== Dataset excerpts

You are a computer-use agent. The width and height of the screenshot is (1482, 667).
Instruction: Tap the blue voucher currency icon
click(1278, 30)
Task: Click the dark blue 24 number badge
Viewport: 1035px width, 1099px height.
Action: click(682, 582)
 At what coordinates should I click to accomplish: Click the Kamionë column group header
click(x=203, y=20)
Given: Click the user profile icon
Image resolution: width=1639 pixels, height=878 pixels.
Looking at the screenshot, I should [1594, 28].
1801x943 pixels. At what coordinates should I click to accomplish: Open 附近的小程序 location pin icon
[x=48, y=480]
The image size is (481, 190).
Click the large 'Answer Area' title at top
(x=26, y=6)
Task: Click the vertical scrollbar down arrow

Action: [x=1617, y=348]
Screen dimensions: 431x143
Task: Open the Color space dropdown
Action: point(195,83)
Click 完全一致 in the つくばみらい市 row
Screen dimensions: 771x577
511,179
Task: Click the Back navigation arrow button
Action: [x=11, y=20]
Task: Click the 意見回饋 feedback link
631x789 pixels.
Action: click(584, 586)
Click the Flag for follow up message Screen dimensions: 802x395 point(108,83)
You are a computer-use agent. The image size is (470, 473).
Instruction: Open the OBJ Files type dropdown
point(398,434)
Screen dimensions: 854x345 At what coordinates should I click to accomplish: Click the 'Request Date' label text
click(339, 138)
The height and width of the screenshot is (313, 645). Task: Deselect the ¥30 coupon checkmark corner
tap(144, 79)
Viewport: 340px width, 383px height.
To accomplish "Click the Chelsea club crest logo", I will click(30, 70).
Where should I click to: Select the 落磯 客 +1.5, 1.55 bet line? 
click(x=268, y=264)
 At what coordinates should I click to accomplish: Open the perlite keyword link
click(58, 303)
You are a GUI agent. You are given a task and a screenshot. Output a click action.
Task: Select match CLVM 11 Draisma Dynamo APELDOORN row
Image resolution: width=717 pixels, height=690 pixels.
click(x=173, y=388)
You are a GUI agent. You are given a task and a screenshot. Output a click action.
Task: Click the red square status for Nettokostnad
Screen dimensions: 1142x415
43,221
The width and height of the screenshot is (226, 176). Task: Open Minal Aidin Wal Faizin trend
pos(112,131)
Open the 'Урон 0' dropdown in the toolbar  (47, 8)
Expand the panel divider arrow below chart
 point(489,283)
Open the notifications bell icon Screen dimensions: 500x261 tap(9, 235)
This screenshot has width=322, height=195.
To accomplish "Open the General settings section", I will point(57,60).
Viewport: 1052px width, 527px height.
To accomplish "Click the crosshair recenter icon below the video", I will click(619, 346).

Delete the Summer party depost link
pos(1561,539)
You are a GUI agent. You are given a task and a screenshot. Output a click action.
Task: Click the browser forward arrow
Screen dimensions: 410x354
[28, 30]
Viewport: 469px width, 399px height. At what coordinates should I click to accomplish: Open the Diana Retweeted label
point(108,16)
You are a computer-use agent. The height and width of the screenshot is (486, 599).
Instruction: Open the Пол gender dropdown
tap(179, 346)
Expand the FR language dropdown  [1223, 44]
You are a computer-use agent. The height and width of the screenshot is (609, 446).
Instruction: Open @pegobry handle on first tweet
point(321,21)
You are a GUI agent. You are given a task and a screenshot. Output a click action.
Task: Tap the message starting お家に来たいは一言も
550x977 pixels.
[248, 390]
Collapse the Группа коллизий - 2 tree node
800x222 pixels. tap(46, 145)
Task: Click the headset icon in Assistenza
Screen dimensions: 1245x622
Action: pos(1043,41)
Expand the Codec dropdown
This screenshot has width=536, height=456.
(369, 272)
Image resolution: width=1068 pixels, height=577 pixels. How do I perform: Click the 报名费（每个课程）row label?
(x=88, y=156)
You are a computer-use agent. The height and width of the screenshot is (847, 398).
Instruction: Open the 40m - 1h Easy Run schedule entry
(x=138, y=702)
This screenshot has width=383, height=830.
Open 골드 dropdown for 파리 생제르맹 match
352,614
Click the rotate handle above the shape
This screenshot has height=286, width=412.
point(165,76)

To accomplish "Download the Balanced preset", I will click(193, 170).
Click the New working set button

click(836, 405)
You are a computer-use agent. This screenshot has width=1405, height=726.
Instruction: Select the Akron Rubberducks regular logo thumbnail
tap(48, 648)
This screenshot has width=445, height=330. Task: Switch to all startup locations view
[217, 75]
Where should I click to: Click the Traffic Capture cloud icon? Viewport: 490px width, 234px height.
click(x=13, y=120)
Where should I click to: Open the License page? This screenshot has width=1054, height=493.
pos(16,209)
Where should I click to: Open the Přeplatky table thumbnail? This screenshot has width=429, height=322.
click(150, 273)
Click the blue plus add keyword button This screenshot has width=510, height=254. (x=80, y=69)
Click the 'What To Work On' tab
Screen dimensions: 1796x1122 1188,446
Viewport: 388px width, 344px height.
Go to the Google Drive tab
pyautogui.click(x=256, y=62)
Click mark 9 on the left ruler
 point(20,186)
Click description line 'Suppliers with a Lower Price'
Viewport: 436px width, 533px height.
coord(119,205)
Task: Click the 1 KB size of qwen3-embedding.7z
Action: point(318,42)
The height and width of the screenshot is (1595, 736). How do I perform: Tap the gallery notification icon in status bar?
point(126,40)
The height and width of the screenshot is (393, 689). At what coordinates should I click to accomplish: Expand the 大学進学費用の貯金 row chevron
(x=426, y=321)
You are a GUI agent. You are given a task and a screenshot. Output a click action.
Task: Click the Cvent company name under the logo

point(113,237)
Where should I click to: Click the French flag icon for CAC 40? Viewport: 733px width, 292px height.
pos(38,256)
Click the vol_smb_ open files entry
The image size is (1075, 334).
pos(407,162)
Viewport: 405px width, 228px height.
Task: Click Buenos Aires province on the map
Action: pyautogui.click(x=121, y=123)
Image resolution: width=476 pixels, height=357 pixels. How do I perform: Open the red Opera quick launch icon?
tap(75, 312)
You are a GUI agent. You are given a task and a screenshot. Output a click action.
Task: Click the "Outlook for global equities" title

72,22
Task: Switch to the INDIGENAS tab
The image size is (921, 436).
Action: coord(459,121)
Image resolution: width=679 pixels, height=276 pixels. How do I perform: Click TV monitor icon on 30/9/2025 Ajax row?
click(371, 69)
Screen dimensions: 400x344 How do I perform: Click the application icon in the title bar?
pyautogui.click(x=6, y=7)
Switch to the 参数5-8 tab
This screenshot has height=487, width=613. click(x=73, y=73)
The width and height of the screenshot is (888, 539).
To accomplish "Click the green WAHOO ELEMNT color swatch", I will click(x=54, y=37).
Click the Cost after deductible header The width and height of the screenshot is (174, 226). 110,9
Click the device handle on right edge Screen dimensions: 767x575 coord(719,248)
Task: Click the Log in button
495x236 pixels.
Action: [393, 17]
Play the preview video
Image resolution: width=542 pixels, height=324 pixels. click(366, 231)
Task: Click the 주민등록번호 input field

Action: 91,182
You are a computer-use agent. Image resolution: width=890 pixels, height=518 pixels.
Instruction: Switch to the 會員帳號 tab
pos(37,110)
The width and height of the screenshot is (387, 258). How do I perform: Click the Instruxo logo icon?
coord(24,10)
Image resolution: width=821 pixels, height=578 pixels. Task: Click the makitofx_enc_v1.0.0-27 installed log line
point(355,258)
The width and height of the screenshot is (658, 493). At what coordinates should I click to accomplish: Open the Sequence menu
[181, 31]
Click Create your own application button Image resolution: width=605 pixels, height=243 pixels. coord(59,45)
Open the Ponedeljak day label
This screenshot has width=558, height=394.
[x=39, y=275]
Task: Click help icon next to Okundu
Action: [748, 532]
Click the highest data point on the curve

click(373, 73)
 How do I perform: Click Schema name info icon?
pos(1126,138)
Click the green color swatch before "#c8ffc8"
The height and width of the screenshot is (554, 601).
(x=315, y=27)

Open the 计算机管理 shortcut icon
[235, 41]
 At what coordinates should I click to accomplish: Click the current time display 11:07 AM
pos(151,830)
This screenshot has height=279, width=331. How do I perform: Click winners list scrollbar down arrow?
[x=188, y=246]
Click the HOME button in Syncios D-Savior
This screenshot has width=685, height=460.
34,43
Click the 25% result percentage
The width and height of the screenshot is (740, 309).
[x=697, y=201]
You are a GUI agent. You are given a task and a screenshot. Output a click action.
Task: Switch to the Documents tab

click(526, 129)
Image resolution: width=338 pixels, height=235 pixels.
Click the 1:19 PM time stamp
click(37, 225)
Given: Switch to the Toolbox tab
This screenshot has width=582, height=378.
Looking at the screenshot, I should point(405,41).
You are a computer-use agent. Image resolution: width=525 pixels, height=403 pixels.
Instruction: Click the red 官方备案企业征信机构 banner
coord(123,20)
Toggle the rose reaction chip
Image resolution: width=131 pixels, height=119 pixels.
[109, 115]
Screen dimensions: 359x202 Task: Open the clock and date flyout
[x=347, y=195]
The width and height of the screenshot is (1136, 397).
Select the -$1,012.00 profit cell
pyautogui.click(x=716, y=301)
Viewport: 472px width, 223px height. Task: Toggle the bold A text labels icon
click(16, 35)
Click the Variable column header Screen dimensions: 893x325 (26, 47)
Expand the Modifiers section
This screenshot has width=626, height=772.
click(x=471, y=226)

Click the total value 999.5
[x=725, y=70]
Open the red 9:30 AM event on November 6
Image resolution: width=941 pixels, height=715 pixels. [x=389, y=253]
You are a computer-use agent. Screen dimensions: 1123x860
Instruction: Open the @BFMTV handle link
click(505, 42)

====

> Instructions for the task: Where a line of the entries contains the word "message", copy that line.

> Expected output:
Click the Flag for follow up message Screen dimensions: 802x395 point(108,83)
Task: Tap the message starting お家に来たいは一言も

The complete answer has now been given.